**Problem set:**
1. Reproduce the film review below word for word, starting at "Clive Owen plays" and ending at "down for good.".
2. In the film review below, where does the movie's one big action sequence take place?

**Source:**
Clive Owen plays Louis Salinger, an Interpol agent whose been trailing the business practices of one of the biggest banks in the world, the IBBC, for what seems like years. Just when he manages to find witnesses, they either end up dead or manipulated into silence. He teams up with Manhattan District Attorney Eleanor Whitman (Naomi Watts) to bring the bank to justice but she's getting added pressure to shut this whole investigation down because the two are coming up with next to no evidence. The bank's trail of money, used for everything from arms deals to murder, sends Salinger and Whitman globe-trotting from Berlin to Milan to New York to Istanbul but one dead end could shut the case down for good.
I'm usually not very cognizant of camera shots so the fact that i'm saying Tykwer really makes you think about perfect camera movement and angles really says a lot for what he does here. Not only does he start the suspense up early with strong verbal encounters/hard stares between characters but the way he frames and pans along the beautiful design of places like the Guggenheim Museum and the IBBC headquarters or the ancient buildings, narrow, bustling streets, and rooftops of Instanbul is fantastic. Nearly every scene has a lively visual quality. His one mistake actually comes with the movie's one big action sequence. It's a bloody shootout inside the Guggenheim but it just seems messy and hard to make out, a Paul Greengrass imitation without the exciting energy of a "Bourne" movie.
The screenplay by Singer is more than partly to blame. His story starts out well, catching our attention with the bank's deceptive and shady practices and building up a healthy dose of paranoia as well. The problem is the screenplay then lets itself off far too easily. Instead of focusing on how the bank creates slaves-to-debt and how the whole process works, the movie just vaguely and complicatedly brushes over those issues in favor of lazy, generic plotting. Salinger and Whitman soon find that their best option is pinning a murder on IBBC, just you would think a major bank could do better than hiring such an easily track-able killer. And where the movie really goes wrong is the conclusion, which doesn't go into how the bank is actually taken down as much as it just satisfies the audience's need for bloodlust. You can tell that no one knew how to end this thing.
Casting Clive Owen is a good idea. He brings a determined, serious demeanor to Salinger though with the type of roles he has played recently, you wonder why this guy turned down James Bond. He seems like a natural for it. The rest of the cast struggles with poor character development. Naomi Watts gets a role so useless that it could have easily been played by my grandma. Armin Mueller Stahl shows up as a former communist whose lost his way and now works with the bank as a consultant or something. He gets one well written scene, going man-o-e-man-o with Owen but otherwise not that many impressions are made by the cast. Unfortunately for the movie, try as Tykwer and Owen might, it also fails to make much of an impression as well.

(Document and screenshot pointing data)
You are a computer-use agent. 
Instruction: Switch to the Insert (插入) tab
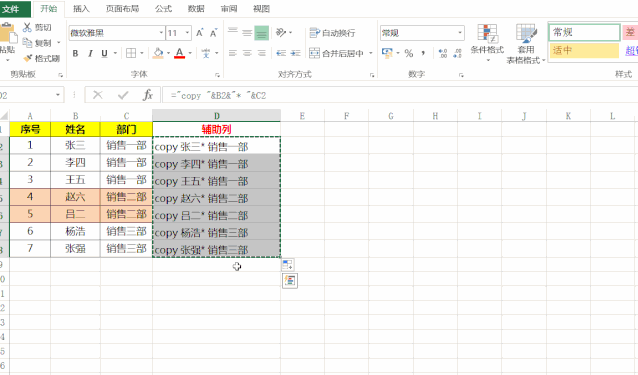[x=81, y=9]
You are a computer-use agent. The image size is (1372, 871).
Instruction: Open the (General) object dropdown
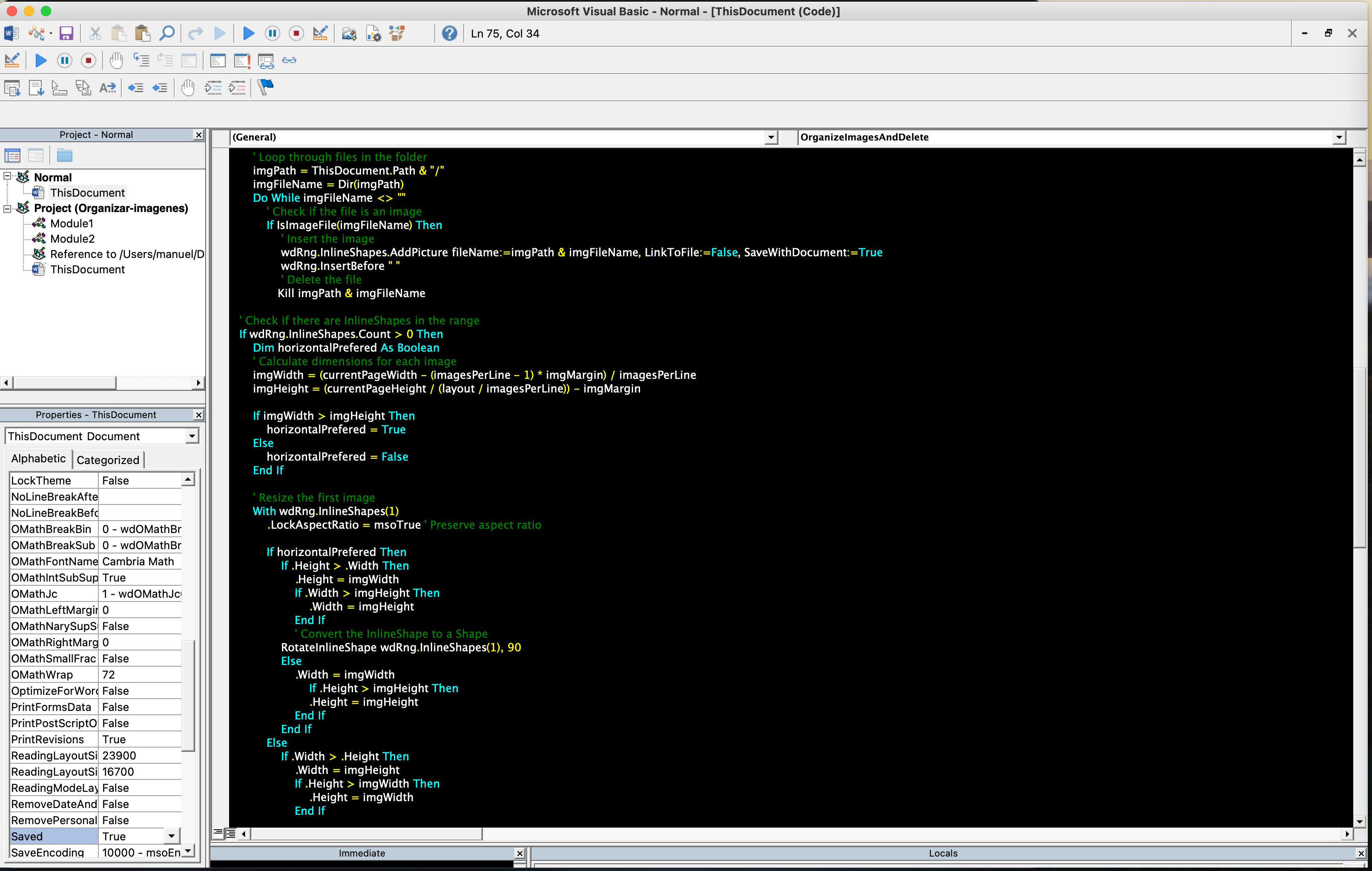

**Final answers:**
1.
Clive Owen plays Louis Salinger, an Interpol agent whose been trailing the business practices of one of the biggest banks in the world, the IBBC, for what seems like years. Just when he manages to find witnesses, they either end up dead or manipulated into silence. He teams up with Manhattan District Attorney Eleanor Whitman (Naomi Watts) to bring the bank to justice but she's getting added pressure to shut this whole investigation down because the two are coming up with next to no evidence. The bank's trail of money, used for everything from arms deals to murder, sends Salinger and Whitman globe-trotting from Berlin to Milan to New York to Istanbul but one dead end could shut the case down for good.

2. Inside the Guggenheim Museum.